Task requirements - Each line with the string "Loans" is to be copied from the records below.

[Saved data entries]
● ● ● ● ● ● ●

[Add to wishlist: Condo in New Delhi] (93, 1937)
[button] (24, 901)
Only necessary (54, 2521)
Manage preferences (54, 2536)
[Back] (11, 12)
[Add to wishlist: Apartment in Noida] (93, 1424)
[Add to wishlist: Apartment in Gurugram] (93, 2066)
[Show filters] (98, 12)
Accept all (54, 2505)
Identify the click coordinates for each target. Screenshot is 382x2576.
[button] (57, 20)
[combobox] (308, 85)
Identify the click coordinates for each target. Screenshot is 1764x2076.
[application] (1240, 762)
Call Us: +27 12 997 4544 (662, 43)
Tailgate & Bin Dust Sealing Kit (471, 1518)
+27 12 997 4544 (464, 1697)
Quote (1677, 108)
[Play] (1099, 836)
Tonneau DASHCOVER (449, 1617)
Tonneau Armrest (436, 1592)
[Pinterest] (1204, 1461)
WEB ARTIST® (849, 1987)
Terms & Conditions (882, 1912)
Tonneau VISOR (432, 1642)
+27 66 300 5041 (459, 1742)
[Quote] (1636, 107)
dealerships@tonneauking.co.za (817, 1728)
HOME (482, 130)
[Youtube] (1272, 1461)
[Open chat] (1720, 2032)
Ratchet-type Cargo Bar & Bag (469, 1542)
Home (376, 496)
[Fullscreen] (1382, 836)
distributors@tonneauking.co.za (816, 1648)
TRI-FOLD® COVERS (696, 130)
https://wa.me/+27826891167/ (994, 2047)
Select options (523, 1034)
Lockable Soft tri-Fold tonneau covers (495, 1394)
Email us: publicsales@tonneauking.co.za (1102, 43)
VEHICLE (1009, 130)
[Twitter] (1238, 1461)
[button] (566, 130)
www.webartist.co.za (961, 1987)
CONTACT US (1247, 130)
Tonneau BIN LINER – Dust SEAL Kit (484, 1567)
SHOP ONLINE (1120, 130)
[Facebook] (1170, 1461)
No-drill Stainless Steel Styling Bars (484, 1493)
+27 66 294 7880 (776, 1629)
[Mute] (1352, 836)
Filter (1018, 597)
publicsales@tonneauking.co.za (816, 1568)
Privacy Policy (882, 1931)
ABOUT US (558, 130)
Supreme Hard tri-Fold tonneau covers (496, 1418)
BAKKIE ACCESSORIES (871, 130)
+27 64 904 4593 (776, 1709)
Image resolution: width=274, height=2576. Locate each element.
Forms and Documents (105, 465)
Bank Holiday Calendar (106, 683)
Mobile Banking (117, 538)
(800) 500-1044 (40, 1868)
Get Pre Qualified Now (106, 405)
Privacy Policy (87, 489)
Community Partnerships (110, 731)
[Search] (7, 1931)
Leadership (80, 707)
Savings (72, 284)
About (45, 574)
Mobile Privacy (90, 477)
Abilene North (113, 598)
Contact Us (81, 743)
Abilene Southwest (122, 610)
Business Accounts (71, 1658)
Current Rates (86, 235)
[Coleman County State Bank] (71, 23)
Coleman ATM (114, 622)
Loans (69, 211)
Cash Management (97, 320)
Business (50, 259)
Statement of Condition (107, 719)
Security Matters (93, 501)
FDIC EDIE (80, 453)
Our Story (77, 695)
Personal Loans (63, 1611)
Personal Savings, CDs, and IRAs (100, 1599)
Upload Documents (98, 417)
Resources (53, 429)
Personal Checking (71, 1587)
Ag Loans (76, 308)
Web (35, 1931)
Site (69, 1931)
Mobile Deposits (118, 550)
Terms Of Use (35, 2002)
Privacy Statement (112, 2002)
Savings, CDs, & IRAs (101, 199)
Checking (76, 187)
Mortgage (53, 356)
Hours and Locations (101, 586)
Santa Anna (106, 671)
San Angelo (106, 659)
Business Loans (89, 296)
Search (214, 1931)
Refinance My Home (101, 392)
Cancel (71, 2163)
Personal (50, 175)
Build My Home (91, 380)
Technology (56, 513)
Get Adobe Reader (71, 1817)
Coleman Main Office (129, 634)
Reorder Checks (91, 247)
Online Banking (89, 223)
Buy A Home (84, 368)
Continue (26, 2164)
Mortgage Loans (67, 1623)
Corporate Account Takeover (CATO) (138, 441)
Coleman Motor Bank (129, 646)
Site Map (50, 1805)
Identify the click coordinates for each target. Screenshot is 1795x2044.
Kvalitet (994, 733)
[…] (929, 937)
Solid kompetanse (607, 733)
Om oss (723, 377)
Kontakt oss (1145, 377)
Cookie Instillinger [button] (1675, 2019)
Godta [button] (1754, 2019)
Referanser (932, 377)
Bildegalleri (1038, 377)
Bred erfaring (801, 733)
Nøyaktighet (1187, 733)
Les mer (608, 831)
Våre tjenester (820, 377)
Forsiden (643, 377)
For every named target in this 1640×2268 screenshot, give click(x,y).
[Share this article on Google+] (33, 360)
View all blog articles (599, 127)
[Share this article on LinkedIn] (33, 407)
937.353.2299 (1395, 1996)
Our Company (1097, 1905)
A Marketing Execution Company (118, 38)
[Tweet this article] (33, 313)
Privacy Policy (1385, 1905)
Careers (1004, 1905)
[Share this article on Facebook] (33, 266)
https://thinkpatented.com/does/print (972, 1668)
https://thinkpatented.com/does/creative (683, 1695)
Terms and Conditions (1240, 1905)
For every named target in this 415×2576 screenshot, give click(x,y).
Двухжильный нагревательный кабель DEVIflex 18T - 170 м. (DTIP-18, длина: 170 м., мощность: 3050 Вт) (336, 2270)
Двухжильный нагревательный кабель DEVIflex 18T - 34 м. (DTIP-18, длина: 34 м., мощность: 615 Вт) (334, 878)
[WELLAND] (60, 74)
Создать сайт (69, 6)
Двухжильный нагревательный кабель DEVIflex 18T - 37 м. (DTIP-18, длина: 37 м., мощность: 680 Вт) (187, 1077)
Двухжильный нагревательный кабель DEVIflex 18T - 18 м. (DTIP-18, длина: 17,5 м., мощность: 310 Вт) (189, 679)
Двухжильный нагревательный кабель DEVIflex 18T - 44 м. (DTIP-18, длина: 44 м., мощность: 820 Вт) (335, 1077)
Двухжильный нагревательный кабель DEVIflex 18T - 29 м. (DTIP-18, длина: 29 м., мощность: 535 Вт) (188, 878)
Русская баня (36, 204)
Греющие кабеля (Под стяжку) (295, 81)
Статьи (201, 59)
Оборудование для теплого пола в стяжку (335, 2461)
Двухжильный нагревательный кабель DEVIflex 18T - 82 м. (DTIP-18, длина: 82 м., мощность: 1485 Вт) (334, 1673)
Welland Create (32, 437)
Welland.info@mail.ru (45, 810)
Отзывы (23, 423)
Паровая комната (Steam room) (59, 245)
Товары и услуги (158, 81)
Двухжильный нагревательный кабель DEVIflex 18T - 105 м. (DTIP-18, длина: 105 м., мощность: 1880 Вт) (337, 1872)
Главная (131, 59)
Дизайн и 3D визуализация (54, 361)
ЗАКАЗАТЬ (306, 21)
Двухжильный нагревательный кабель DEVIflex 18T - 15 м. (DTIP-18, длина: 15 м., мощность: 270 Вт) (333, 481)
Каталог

● ● ● ● ● ● ●

The completed task -
Loans (69, 211)
Personal Loans (63, 1611)
Ag Loans (76, 308)
Business Loans (89, 296)
Mortgage Loans (67, 1623)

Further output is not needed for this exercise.